- 191
Antoine-Louis Barye
Description
- Antoine-Louis Barye
- Singe monté sur un gnou
signé Barye
- bronze à patine brune
- Haut. 23,5 cm; larg. 25,2 cm
- Height 9 1/4 in; width 10 in
Provenance
Ancienne collection Barye ;
Collection Emile Laffon
Exhibited
Catalogue des oeuvres de Antoine-Louis Barye, membre de l'Institut, Paris, Ecole des Beaux-Arts, 1875
Literature
Références bibliographiques
I. Leroy-Jay Lemaistre, Cat. exp. La griffe et la dent, Musée du Louvre, Paris, 1996, p. 71
M. Poletti, A. Richarme, Barye, Paris, 2000, p. 121, A1
Catalogue Note
Le sujet cocasse de cette pièce est tout à fait atypique dans l'œuvre de Barye. Cette composition est d'ailleurs décrite par Glenn F. Benge comme une "zoological joke" , tant il semble improbable qu'un orang-outan d'Asie puisse jamais rencontrer un gnou d'Afrique dans la nature. L'artiste s'est inspiré d'un dessin de Thomas Landseer, publié à Londres dans les Portraits humoristiques d'animaux de J. Barrow (1832), figurant un orang-outan chevauchant un gnou. Le musée du Petit Palais en conserve un calque fidèle de la main de Barye (Inv. no. 1042).

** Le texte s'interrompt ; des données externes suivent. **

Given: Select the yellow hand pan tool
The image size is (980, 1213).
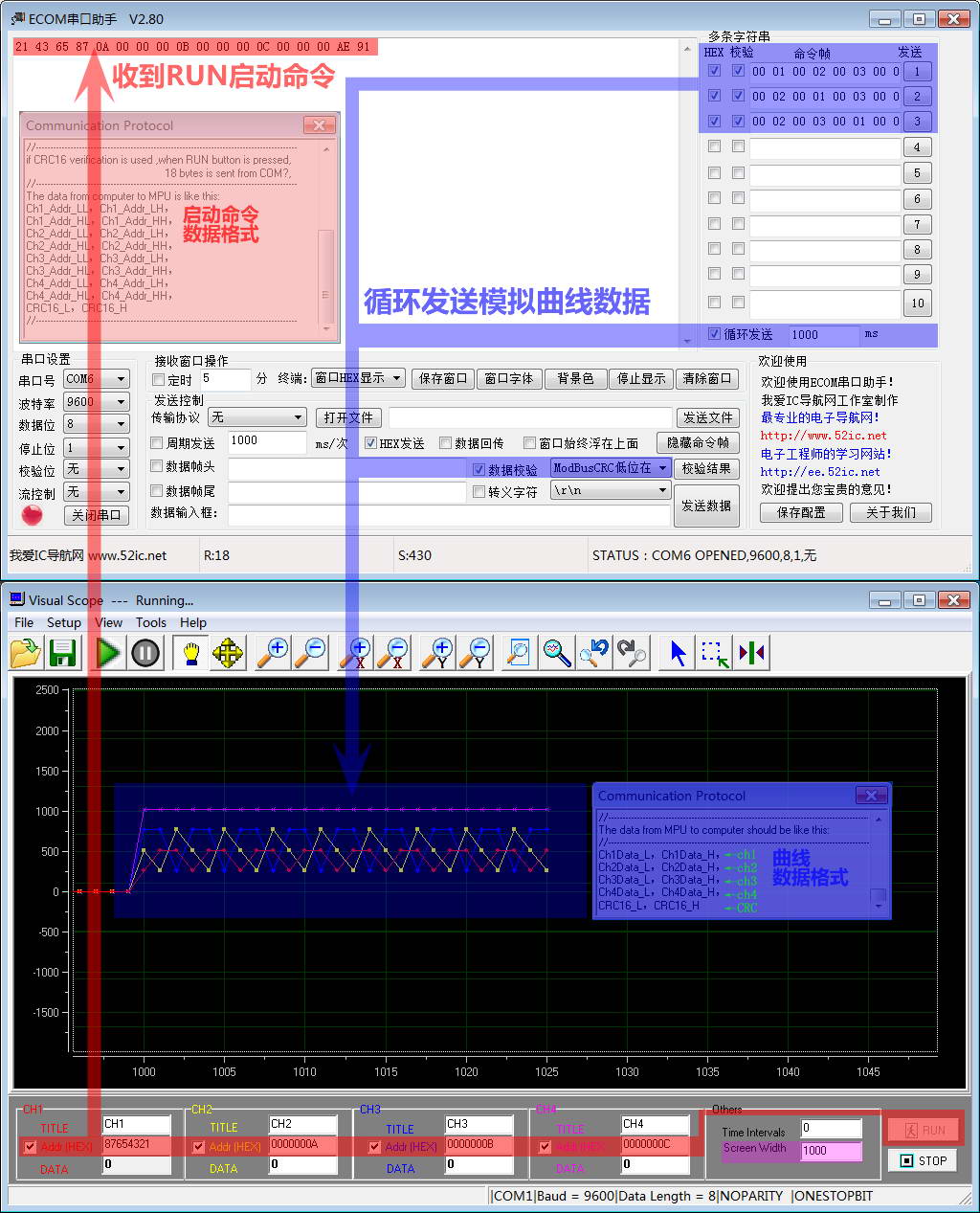Looking at the screenshot, I should click(x=190, y=653).
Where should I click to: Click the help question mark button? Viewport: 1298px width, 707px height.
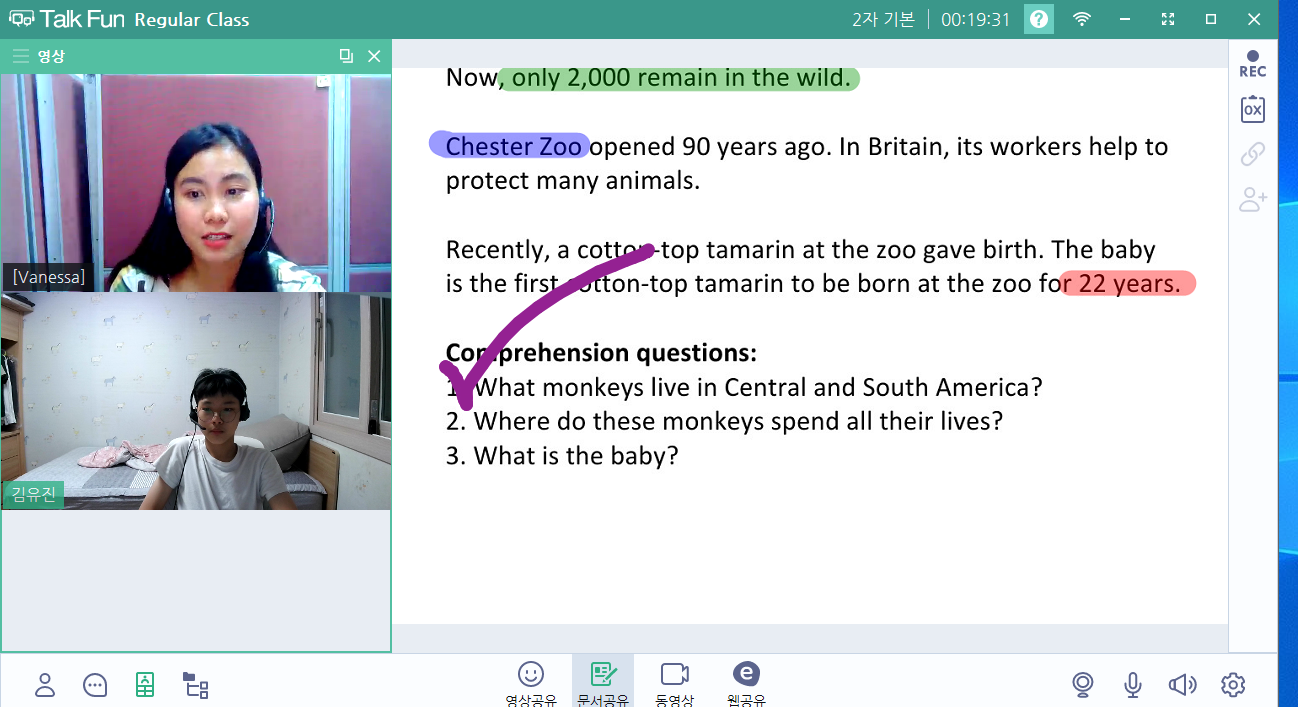coord(1040,19)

Peut-être faut-il également chercher l'inspiration de cette pièce dans l'arrivée en 1836, au sein de la Ménagerie du Jardin des Plantes, d'un singe de Sumatra nommé "Jack", resté célèbre pour sa drôlerie et son esprit joueur. A sa mort l'année suivante, Barye fut autorisé à assister à sa dissection et en réalisa un croquis (ENSBA, inv. no. 127), ce qui laisserait à penser que le premier modèle de la sculpture remonterait à cette époque.